*** Material provided ***

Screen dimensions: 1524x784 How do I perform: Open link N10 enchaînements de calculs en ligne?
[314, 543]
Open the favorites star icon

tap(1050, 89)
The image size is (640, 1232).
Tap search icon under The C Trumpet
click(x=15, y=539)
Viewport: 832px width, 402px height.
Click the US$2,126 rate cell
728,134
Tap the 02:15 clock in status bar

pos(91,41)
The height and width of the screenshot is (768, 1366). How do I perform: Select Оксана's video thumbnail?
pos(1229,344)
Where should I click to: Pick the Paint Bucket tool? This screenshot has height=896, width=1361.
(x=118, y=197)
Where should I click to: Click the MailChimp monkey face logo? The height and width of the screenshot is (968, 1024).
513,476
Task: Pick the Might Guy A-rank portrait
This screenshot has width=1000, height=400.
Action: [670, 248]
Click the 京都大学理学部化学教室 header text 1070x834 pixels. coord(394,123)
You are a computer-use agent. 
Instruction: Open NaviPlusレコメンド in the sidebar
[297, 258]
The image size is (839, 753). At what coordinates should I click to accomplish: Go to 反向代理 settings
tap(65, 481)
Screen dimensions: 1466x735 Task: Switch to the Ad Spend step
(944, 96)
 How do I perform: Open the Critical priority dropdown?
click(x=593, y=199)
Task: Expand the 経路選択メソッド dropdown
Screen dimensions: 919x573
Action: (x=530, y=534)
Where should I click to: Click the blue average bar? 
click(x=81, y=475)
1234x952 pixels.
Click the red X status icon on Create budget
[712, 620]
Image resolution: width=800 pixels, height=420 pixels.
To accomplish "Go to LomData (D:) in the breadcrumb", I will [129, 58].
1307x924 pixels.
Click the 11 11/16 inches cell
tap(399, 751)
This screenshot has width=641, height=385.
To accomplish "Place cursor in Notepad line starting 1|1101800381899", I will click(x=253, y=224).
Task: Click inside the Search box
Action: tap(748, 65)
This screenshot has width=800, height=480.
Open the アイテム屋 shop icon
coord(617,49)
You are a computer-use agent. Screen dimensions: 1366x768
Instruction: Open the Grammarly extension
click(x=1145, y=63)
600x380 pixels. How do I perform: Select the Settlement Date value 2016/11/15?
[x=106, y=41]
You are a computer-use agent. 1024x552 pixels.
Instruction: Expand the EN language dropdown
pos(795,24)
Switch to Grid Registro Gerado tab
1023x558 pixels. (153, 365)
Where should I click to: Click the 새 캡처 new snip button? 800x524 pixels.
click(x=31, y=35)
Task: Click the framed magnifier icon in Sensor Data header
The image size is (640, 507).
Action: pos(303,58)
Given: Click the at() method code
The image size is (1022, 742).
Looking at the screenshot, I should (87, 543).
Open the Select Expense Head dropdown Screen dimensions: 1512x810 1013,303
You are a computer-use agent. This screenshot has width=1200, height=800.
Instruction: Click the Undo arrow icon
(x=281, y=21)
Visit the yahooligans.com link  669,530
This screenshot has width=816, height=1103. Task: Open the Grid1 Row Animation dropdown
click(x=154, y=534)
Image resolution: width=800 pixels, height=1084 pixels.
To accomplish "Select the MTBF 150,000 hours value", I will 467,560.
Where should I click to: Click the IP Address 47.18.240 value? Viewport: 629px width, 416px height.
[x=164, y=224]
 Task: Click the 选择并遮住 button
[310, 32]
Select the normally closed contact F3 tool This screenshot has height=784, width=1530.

*** End of Material provided ***

◆ What needs to be done
Going down the listing above, begin printing at the line with "Instruction: Click the Undo arrow icon" and finish with the line with "Image resolution: width=800 pixels, height=1084", exactly as they appear.

◆ Solution to this task
Instruction: Click the Undo arrow icon
(x=281, y=21)
Visit the yahooligans.com link  669,530
This screenshot has width=816, height=1103. Task: Open the Grid1 Row Animation dropdown
click(x=154, y=534)
Image resolution: width=800 pixels, height=1084 pixels.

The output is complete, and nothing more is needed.